### Data for this task
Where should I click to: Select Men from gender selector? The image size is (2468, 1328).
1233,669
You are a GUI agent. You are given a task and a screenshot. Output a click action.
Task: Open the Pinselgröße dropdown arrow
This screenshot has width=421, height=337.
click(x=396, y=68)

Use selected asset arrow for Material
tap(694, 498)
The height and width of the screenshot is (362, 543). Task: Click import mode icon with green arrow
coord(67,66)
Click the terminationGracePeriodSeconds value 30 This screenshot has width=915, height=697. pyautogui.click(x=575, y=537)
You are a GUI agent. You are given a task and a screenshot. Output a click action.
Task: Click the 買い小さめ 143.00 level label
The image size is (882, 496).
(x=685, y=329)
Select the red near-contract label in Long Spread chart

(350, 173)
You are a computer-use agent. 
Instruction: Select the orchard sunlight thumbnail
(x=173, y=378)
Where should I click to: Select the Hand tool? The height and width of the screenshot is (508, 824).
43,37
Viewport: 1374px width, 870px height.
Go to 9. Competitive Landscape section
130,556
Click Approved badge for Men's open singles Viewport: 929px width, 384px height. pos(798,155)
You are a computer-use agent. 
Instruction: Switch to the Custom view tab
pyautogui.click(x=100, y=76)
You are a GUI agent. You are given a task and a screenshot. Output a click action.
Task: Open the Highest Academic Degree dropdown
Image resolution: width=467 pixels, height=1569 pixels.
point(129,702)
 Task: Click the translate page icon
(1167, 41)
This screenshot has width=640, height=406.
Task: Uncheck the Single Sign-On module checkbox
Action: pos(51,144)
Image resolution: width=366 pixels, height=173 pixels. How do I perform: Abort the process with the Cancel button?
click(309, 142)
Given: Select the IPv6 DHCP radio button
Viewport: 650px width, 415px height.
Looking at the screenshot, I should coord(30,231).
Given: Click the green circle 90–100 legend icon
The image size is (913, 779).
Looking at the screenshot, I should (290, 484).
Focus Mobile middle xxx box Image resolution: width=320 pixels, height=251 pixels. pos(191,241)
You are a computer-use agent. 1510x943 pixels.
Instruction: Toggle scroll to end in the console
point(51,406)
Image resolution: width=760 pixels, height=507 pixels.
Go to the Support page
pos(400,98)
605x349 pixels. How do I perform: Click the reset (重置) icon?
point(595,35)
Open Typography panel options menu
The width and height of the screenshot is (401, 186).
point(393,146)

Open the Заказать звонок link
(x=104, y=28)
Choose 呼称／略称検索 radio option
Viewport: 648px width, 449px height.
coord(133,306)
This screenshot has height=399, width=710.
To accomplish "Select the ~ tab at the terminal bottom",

### Your instructions
Rewrite the full listing above, substituting "interface agent" for every occurrence of "GUI agent" and leaving all other text unchanged.

### Complete response
Where should I click to: Select Men from gender selector? The image size is (2468, 1328).
1233,669
You are a interface agent. You are given a task and a screenshot. Output a click action.
Task: Open the Pinselgröße dropdown arrow
This screenshot has width=421, height=337.
click(x=396, y=68)

Use selected asset arrow for Material
tap(694, 498)
The height and width of the screenshot is (362, 543). Task: Click import mode icon with green arrow
coord(67,66)
Click the terminationGracePeriodSeconds value 30 This screenshot has width=915, height=697. pyautogui.click(x=575, y=537)
You are a interface agent. You are given a task and a screenshot. Output a click action.
Task: Click the 買い小さめ 143.00 level label
The image size is (882, 496).
(x=685, y=329)
Select the red near-contract label in Long Spread chart

(350, 173)
You are a computer-use agent. 
Instruction: Select the orchard sunlight thumbnail
(x=173, y=378)
Where should I click to: Select the Hand tool? The height and width of the screenshot is (508, 824).
43,37
Viewport: 1374px width, 870px height.
Go to 9. Competitive Landscape section
130,556
Click Approved badge for Men's open singles Viewport: 929px width, 384px height. pos(798,155)
You are a computer-use agent. 
Instruction: Switch to the Custom view tab
pyautogui.click(x=100, y=76)
You are a interface agent. You are given a task and a screenshot. Output a click action.
Task: Open the Highest Academic Degree dropdown
Image resolution: width=467 pixels, height=1569 pixels.
point(129,702)
 Task: Click the translate page icon
(1167, 41)
This screenshot has width=640, height=406.
Task: Uncheck the Single Sign-On module checkbox
Action: pos(51,144)
Image resolution: width=366 pixels, height=173 pixels. How do I perform: Abort the process with the Cancel button?
click(309, 142)
Given: Select the IPv6 DHCP radio button
Viewport: 650px width, 415px height.
Looking at the screenshot, I should coord(30,231).
Given: Click the green circle 90–100 legend icon
The image size is (913, 779).
Looking at the screenshot, I should (290, 484).
Focus Mobile middle xxx box Image resolution: width=320 pixels, height=251 pixels. pos(191,241)
You are a computer-use agent. 1510x943 pixels.
Instruction: Toggle scroll to end in the console
point(51,406)
Image resolution: width=760 pixels, height=507 pixels.
Go to the Support page
pos(400,98)
605x349 pixels. How do I perform: Click the reset (重置) icon?
point(595,35)
Open Typography panel options menu
The width and height of the screenshot is (401, 186).
point(393,146)

Open the Заказать звонок link
(x=104, y=28)
Choose 呼称／略称検索 radio option
Viewport: 648px width, 449px height.
coord(133,306)
This screenshot has height=399, width=710.
To accomplish "Select the ~ tab at the terminal bottom",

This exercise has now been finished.